When it comes to dogs humping, I think there are two kinds of people: the gigglers and the mortified. I’ll leave why that is up to others to ponder but I would like to shed some light on what it means in terms of canine behavior.

Some dogs will mount other dogs or humans while others prefer to cozy up to inanimate objects such as a favourite toy (theirs) or sofa cushion (yours). Then there are those who seem perfectly content to hump the air around them. Males are more likely perpetrators but females do it too. So why do they do it and what should we do about it?

Aside from the clearly sexual motivation of a male mounting a female in heat, the chitchat in the dog park would have us believe that humping is the definitive mark of a dominant dog. Dominance-based mounting does exist and can often escalate into fights with other dogs or re-directed aggression towards whoever tries to remove the offender. This type of behaviour calls for professional intervention from a qualified and experienced behavior expert but thankfully these instances make up a relatively small percentage of mounting.

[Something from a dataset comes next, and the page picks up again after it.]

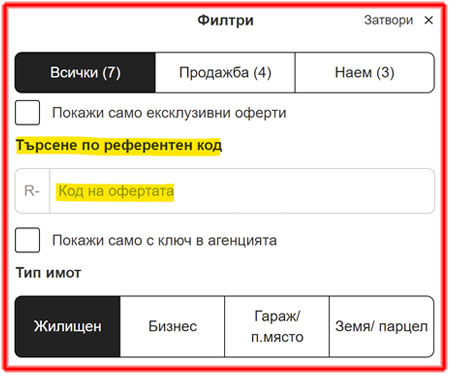The height and width of the screenshot is (376, 450).
Task: Enable the exclusive offers checkbox
Action: click(x=27, y=113)
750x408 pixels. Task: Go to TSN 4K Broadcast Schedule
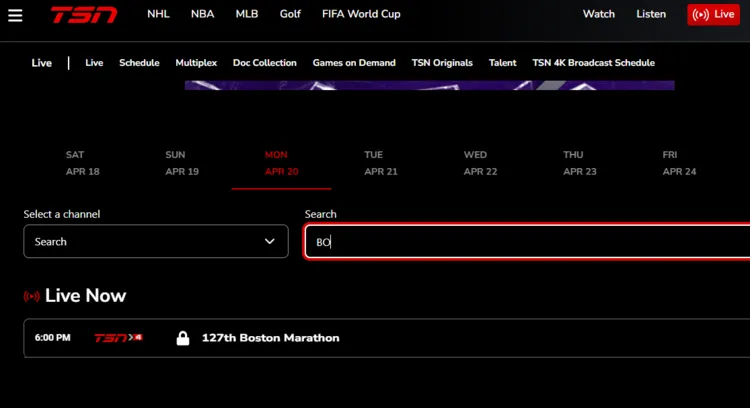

Think back to our throw-pillow-Romeos – are they really trying to show the pillow who’s boss? Doubtful. More likely reasons for humping and what to do about them are:

Medical issues: If Rover’s humping is chronic and possibly accompanied by licking or scratching in the general area you should first rule out any medical cause such as a urinary tract infection or skin inflammation.
Normal playJust like biting, stalking and chasing, mounting can be a fairly benign part of play, especially in young puppies. As long as both dogs aren’t taking it to the next level and getting rougher, this is perfectly normal and there is no cause for alarm. Early timeouts for any repeat offenders is generally sufficient.
Anxiety: I think everyone knows or has met someone who is a little nervous in social situations and may have one cocktail too many to combat their nerves resulting in some awkward or possibly even offensive behaviour. The canine version of this type of individual is often a humper. These are dogs who may want to engage with a new person or dog but aren’t quite sure how best to go about it. A little humping is a good outlet for all that inner conflict (for the dogs, not your friend). If you have a dog who mounts your dinner guests or only mounts dogs at a crowded dog park, this is a likely explanation. Redirecting Rover’s nervous energy or removing him from a stressful situation entirely are good solutions.
Over stimulation:Very common. Humping can provide an over-excited dog with the perfect outlet for all that pent up energy. Again redirection to a walk or something to chew or even just quiet time is in order. If this sounds like your dog, teaching them to settle on their bed can be a very valuable tool.
Attention Seeking: Initially humping may be for any one of the above reasons but a young dog realizes quickly the rise it gets out of it’s targets and it then becomes a go-to strategy for getting their attention in the future. This is the doggy equivalent of dipping a girls ponytail in the inkwell. If the target is human (and you can swear on a stack of bibles that Rover gets enough physical and mental exercise on a daily basis) the best bet is to quietly walk away. If the target is another dog who clearly does not welcome the attention, just remove Rover and find a more suitable playmate or get him involved in a good game of fetch with you.
Self-pleasuring: I can hear the gasps of horror but for some dogs humping is an activity that just feels good.  It shouldn’t be cause for concern unless he’s obsessive, rubbing himself raw or the object of his affection is your designer upholstery.

Regardless of the underlying reason, to deal effectively with Rover’s humping it’s best to intervene early. Neutering for males was found to significantly decrease humping activity but the longer the habit is allowed to continue, the less effective surgical intervention or behavioural modification techniques tend to be.